Excerpted passage:

I have followed many issues on StackOverflow and Issues in {rJava}'s repository that discuss this issue of not being able to reinitialise JVM twice in the same R session and in general having issues with JAVA_HOME path... So I am not sure I can agree that there was no signal. And I think my project can be seen as a form of signalling too 😉. Just in case, this is not sarcasm or me suggesting that {rJava} is doing a bad job. As I said, I followed the conversations and I read about the technical issues that prevent the desired behaviour (such as being able to .jinit() more than once without restart). If my project somehow eventually leads to some upstream changes, and {rJavaEnv} itself becomes obsolete, I would be fine with that too. But how upstream do you think the change should be? With my limited understanding, it has to be in Java itself, and I do not see that happening just because of this relatively small (compared to the "Java world") issues with Java in our R community. Maybe I am wrong.

Thank you again for noting to me the intricacies of JVM loading in R and suggesting the options, this is very valuable and helpful for changing the {rJavaEnv}'s internals in the safest way possible.

I have already taken so much of your time, but I would appreciate if you could elaborate a bit more on option c:

c) have rJava support dynamic JVM load

Do I get it right that this is already supported on macOS and Windows? To quote you from previous replies:

macOS and Windows use dynamic loading of JRI, while other unix system use linking

on macOS rJava is already using dynamic detection, because of the way JVMs work on macOS

From that, I suspect "dynamic JVM load" is what is already happening on macOS and Windows, as my approach works on macOS (mostly, with few exceptions https://github.com/ipeaGIT/r5r/issues/393#, seemingly, currently on Intel Macs) and Windows systems. But please correct me if I am wrong.

And then, is that something that you as the author of {rJava} could implement for Linux? Or because of:

Linux lacks some of the features, but if one could rely on a correct value of JAVA_HOME then it would be possible to use a similar logic there as well.

it is not possible to do anything about it in {rJava} on Linux?

Meanwhile, I will need some time to process the new information you pointed me to and have a thorough read on the process of JVM loading before I proceed.

Dataset content:
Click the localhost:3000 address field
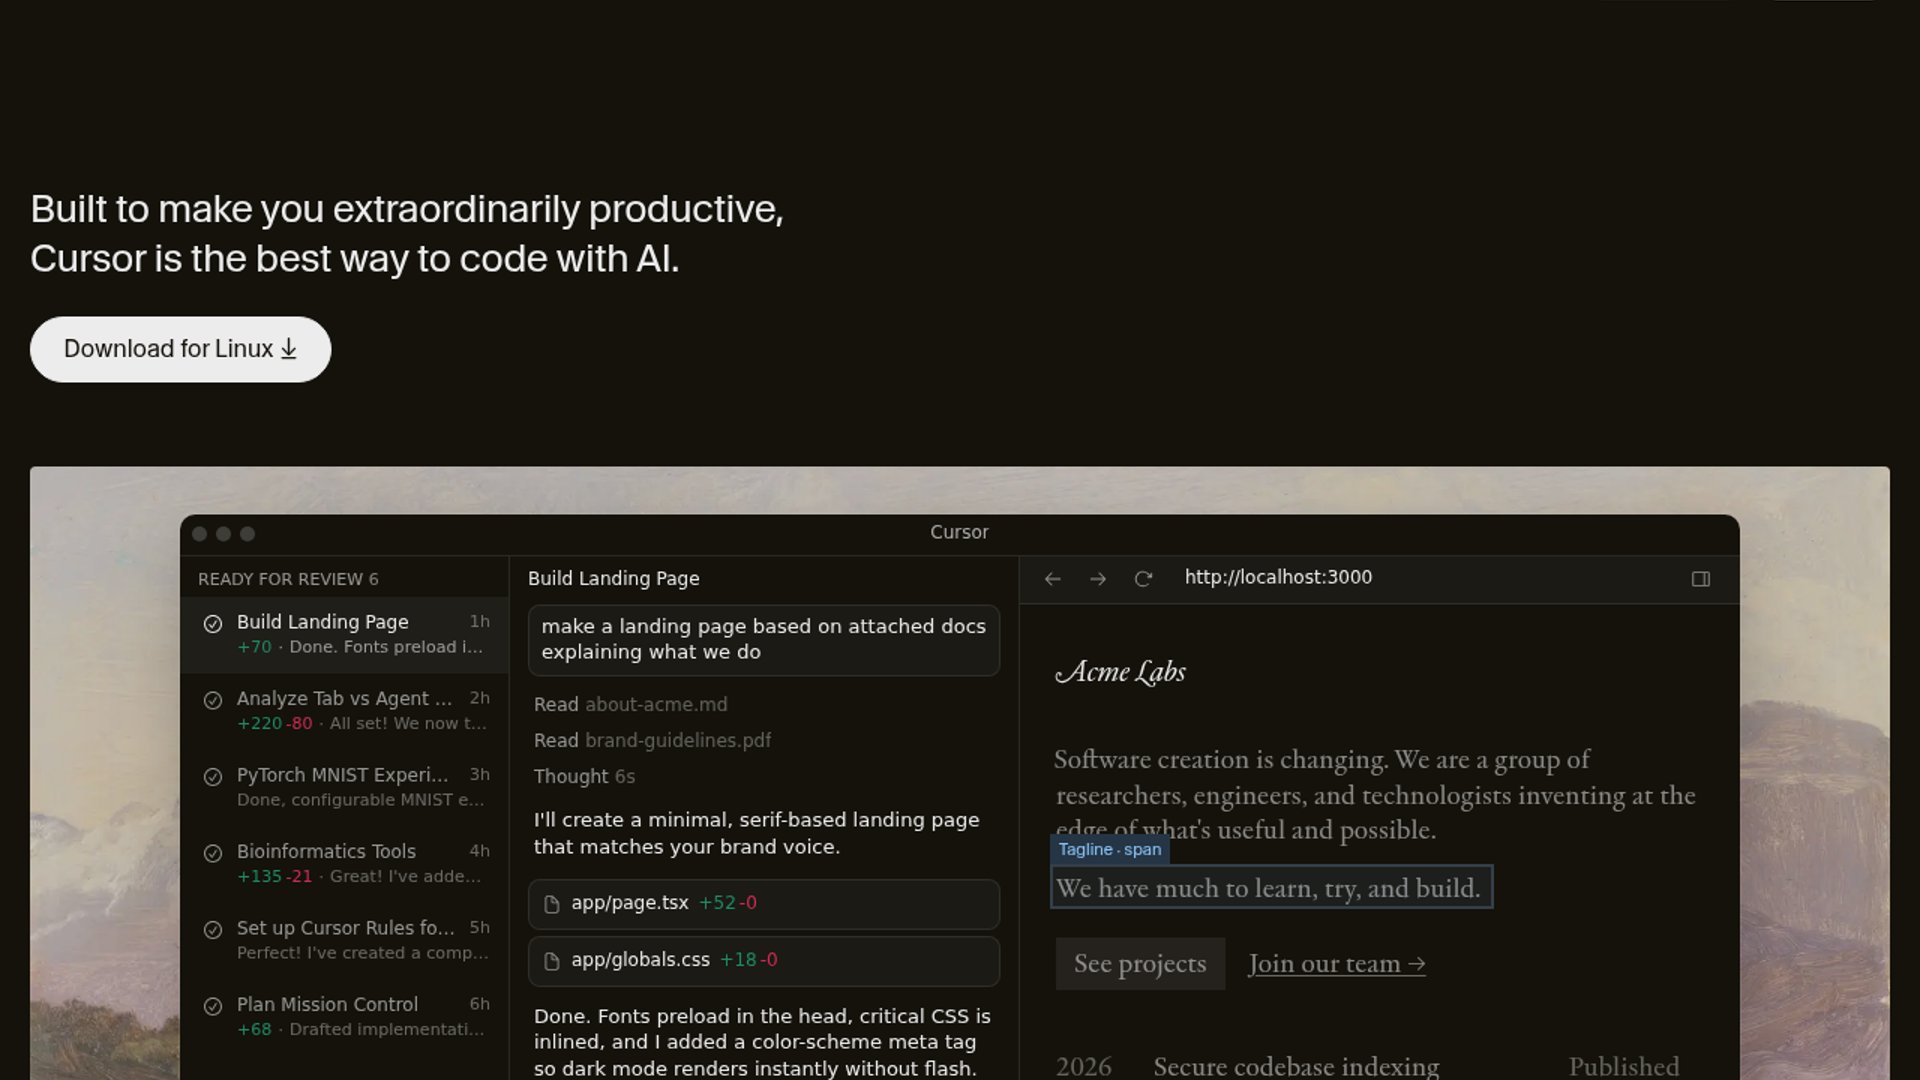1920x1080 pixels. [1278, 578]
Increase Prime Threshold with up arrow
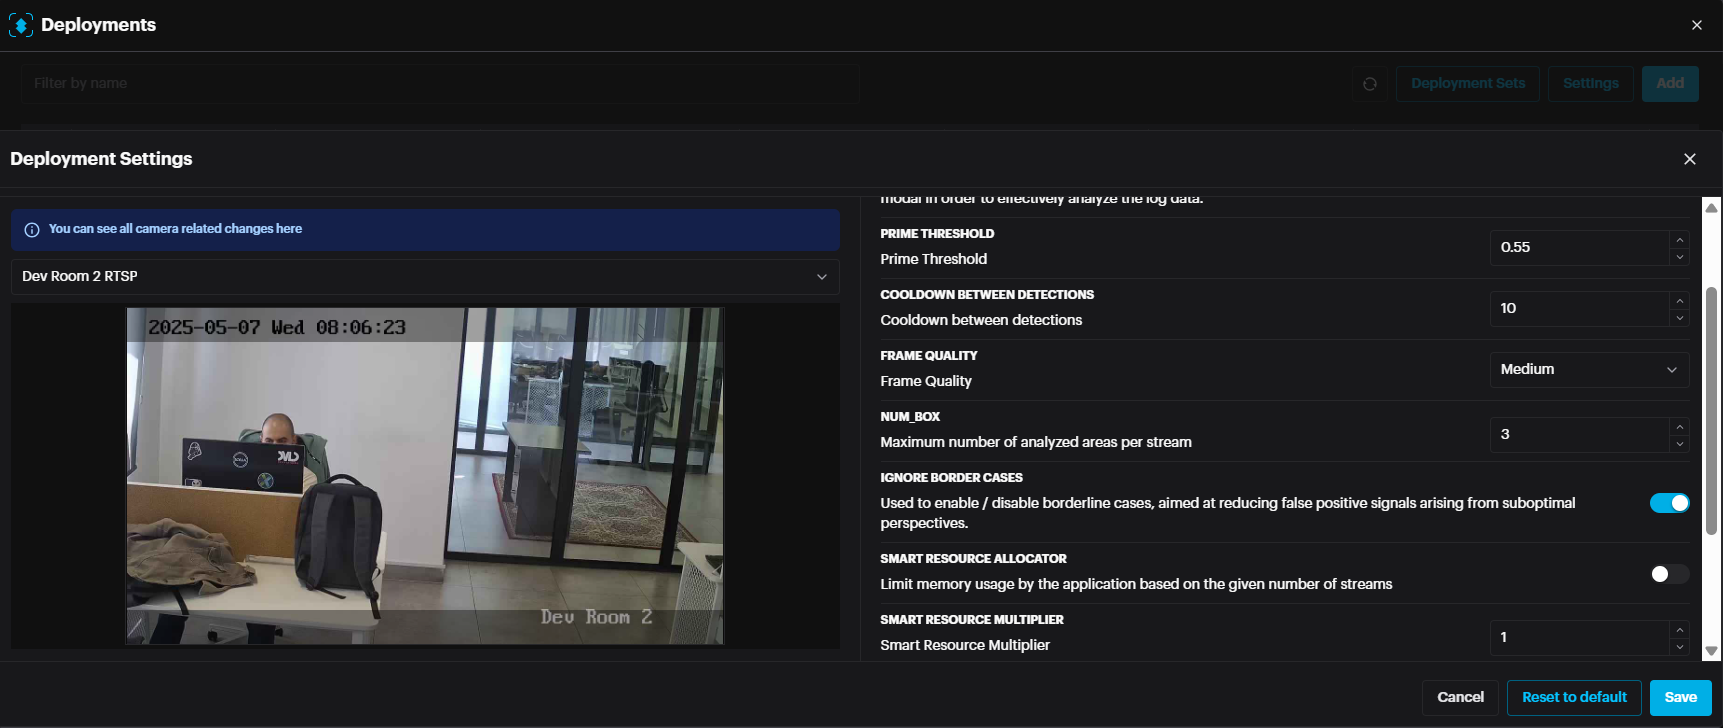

Task brief:
Reproduce the forum post from "on macOS rJava" to "if I am wrong.", switching "dynamic detection" to "dynamic discovery". The material comes from a different source than the forum post.

Answer in full:
on macOS rJava is already using dynamic discovery, because of the way JVMs work on macOS

From that, I suspect "dynamic JVM load" is what is already happening on macOS and Windows, as my approach works on macOS (mostly, with few exceptions https://github.com/ipeaGIT/r5r/issues/393#, seemingly, currently on Intel Macs) and Windows systems. But please correct me if I am wrong.